Several days ago, our world stopped. Forty nine lives were taken, entirely too soon. Chaos entered our city and so many family and friends were directly affected. The Orlando community grieved together in so many ways. Thousands gathered for vigils around the city. Blood banks were at capacity. Beautiful memorial crosses were made and brought to Orlando as a space for people to offer their condolences. Radio and TV had moments of silence. Churches created space in the Sunday morning services to acknowledge and pray for those who were affected.

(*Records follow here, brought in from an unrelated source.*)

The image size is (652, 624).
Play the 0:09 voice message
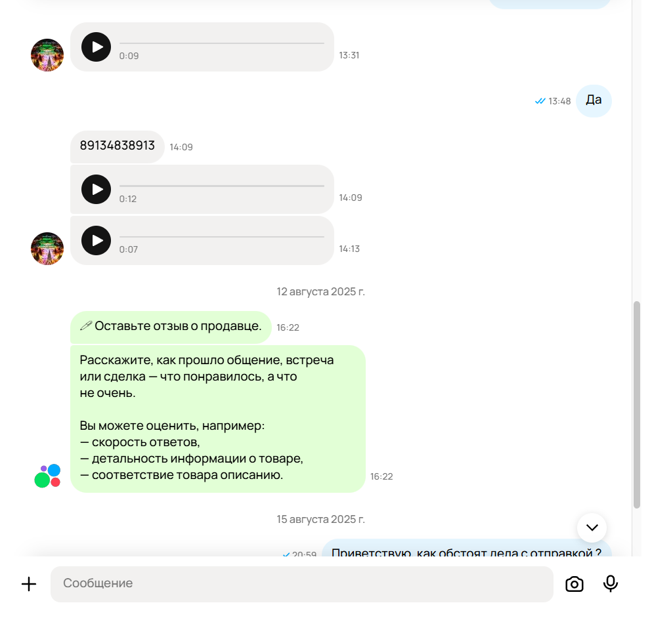pos(96,47)
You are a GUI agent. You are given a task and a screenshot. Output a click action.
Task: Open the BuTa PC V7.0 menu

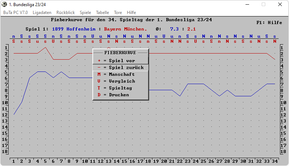point(15,12)
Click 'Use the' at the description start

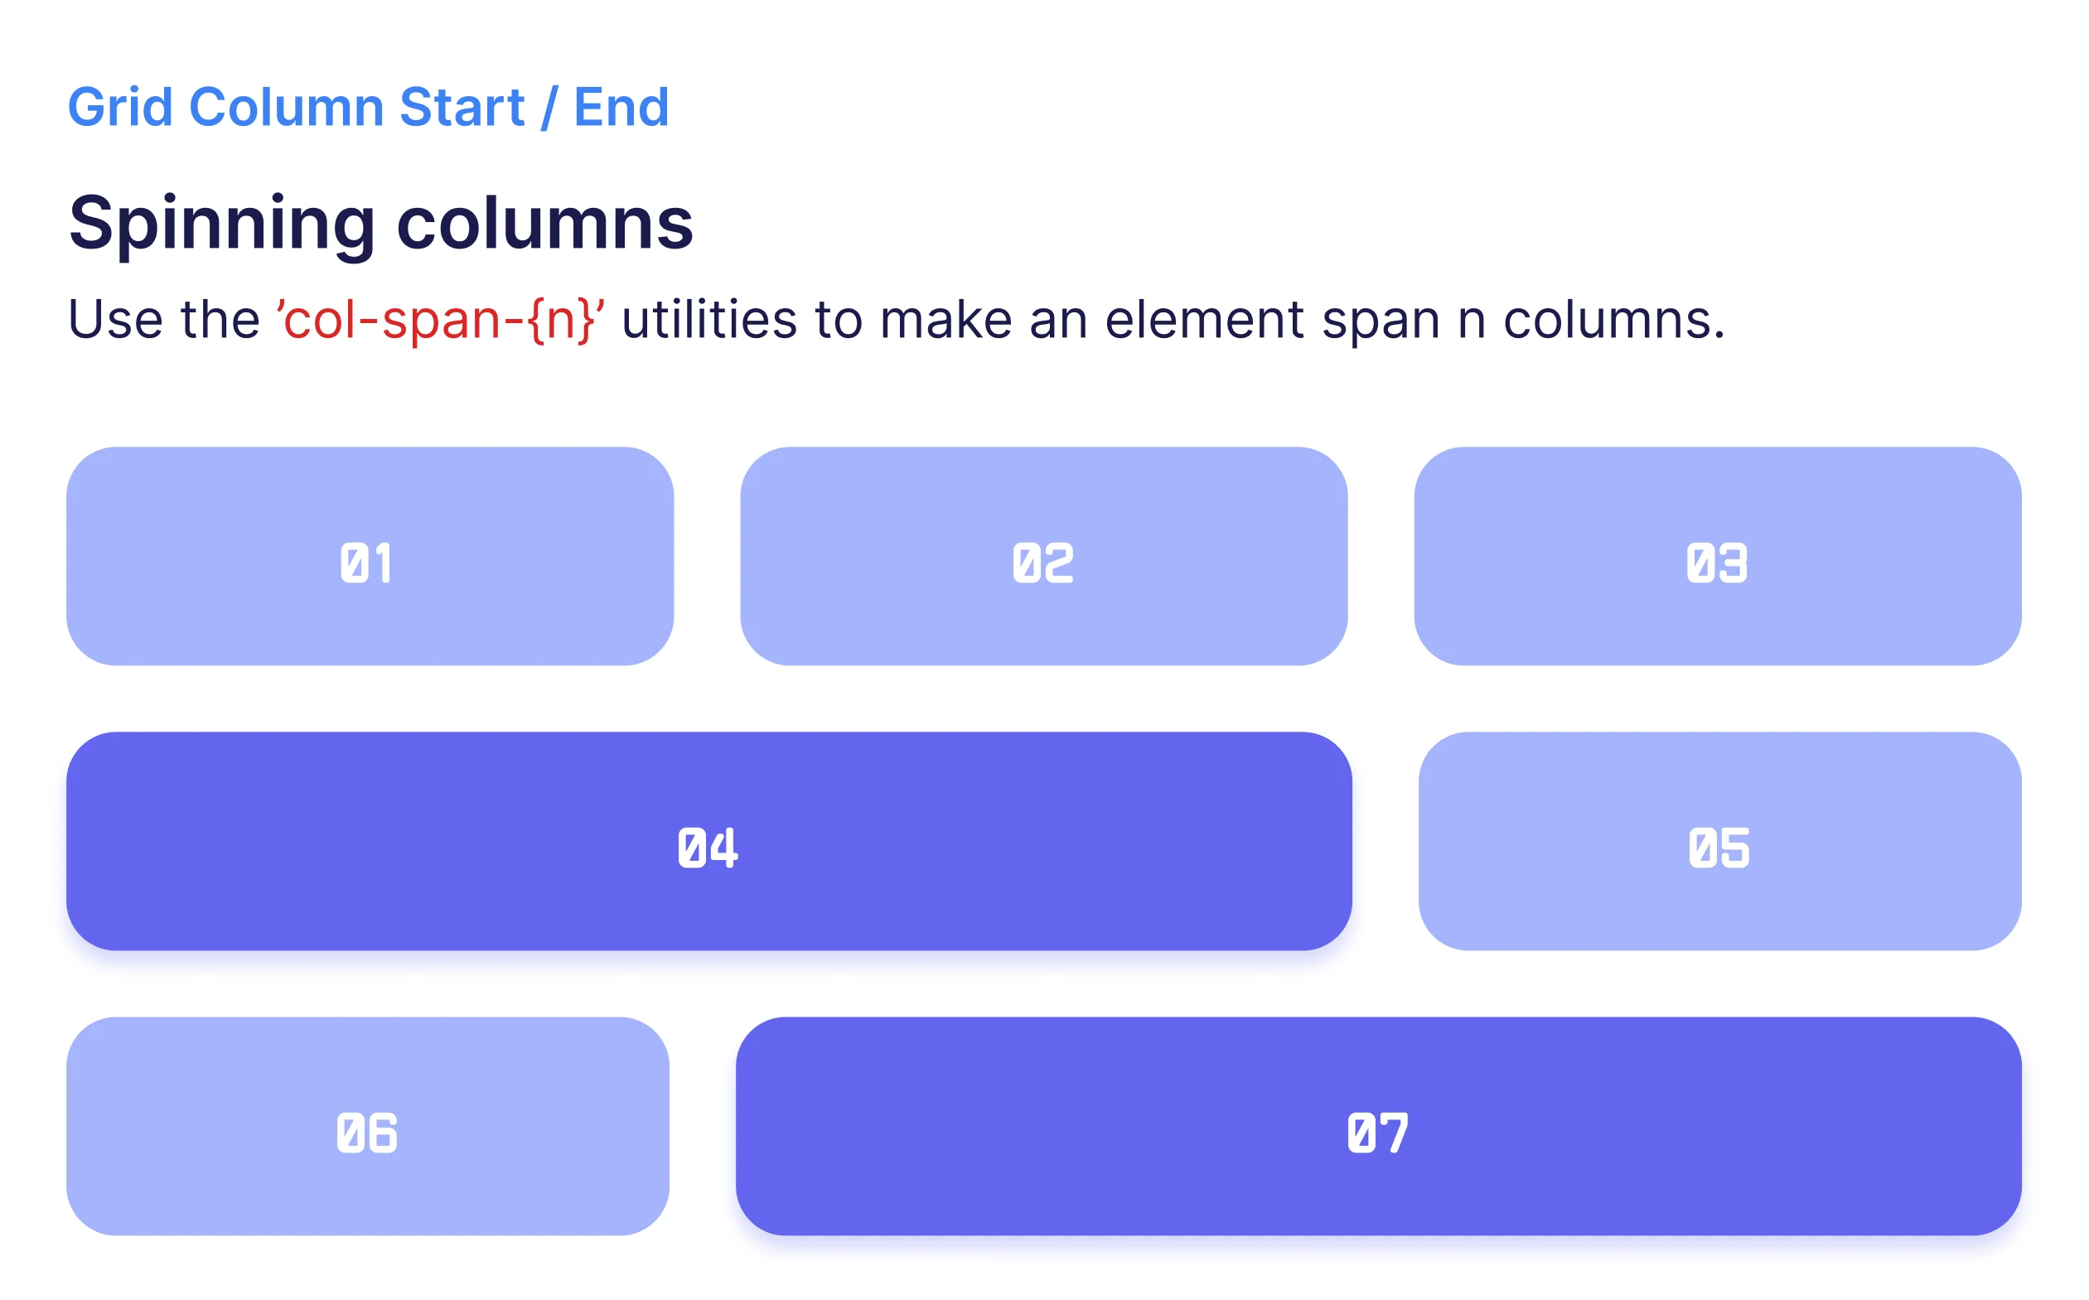(163, 320)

I drove for Uber following the days after and heard so many stories about how people were personally affected or how they knew someone who was. People sat in the pain as they listened to the radio give reports. Many were numb and felt the need to apologize for their silence and their solemn disconnect. Navigating around the crime scene, I could feel the weight of our city.
Several days later, I drove through Orange Avenue as the street reopened. The news vans packed up their equipment. The sidewalks were swept and barricades were removed. On to the next news event. No more detours for those who travel that route on a daily basis.
But for the families and the loved ones, for the LGBTQ community, the first responders, hospital staff, and for Orlando, the healing continues. How soon the majority will return to their lives as they knew it before this horrible tragedy occurred. For others, the journey of healing hasn’t even began.
“Comfort, Comfort my people, says your God,” Isaiah 40:1.
I began to feel convicted that perhaps I hadn’t yet done enough to help. A stronger conviction came upon me as I realized that although I had a conversation with my daughters about what happened, I wanted them to learn when people are hurting, step up and do something. I was thankful to attend an event with my daughters. We created cards and notes of encouragement for organizations who are still offering support to those affected by the tragedy. We offered thanks to the first responders and wrote prayers for those whose lives would not return to life as they once knew it.
I hope that we as community will continue to pray for those who are grieving. Don’t forget the names and the lives lost so soon. Carry the weight a little longer, and when you feel convicted to do something, do it.
““Finally, all of you, be like minded, be sympathetic, love one another, be compassionate and humble,” I Peter 3:8.